Claude was heavily lobotomised for my work starting somewhen in February.
I talked to friends and people I know and trust and many felt the same. (I didn't ask them whether they felt like I did, but what they felt, how happy they were with agentic coding etc.)
I quit my abo in March and talked to said friends who are still on a plan just last week: they are still not happy, but company pays so whatever...
That's where all the regressions and inconsistency in experiences stem from: RL can still only go so far vs having more parameters
They are not just leagues behind what experts would code, they are not even playing the same game.
Which is to be expected, as there isn't so much physics or high performance gpu code available as there is for your typical CRUD API and JS frontend.
It's getting to a point that it's offputting, and the next step would be to put it into "untrusted" bucket. Opus 4.7 already burned their credibility once, 2 more strikes remain.
Also, I dont think Boris C. is coming here for PR. He is a tech guy, and this is the best place for tech discussions. Why so cynical? The guy is an engineer.
I've been working with gpt 5.5 and opus 4.8 quite a lot, and interacting with Fable feels like a smart guy just entered the room.
While everyone else is wasting time and money on the slower, more expensive models, you've found a way to outpace everyone for less money. Everyone else is wrong and you will get rich.

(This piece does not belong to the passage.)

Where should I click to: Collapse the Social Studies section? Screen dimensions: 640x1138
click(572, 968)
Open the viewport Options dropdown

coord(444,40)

(I don't actually believe the premise is true, I'm just pointing out the logical conclusion to what you're saying so maybe we can reconsider the premise)
>TOP 5 METHODS FROM BORIS ON HOW TO SPEND MORE MONEY ON TOKENS
>Boris from Claude just told he doesn't prompt anymore. He LOOPS instead
>"chatgpt has gotten soooo much better with the latest update."
>"codex is the best AI coding product and we want to make it easy to try."
Karpathy about Fable 5:
>"You can give it a lot more ambitious tasks than what you're used to, the model "gets it""
Sam Altman about gpt-5.4:
>In my experience, it "gets what to do"
What a time to be alive. Models are great, but all the slop, marketing, and fakeness around them is just unbearable.
Lol anti-AI bias on HN is crazy. Simply giving your product a quirky name is now being considered manipulative advertising. Is just doing normal PR and marketing something AI companies aren't allowed to do?
I still remember Sam Altman “begging AI to be regulated” and AGI being “some thousand days away”.
Breed faster horses and hope one will birth a locomotive.
Defy standard DoD precedent going back forever, that every other country has some form of too, and championing it like they are some kind of moral freedom fighters.
Like selling the DoD guns and telling them they can only shoot bad guys with those guns, and that you will be the one to decide who counts as a bad guy...
Oops, time to reauthenticate for the 10th time!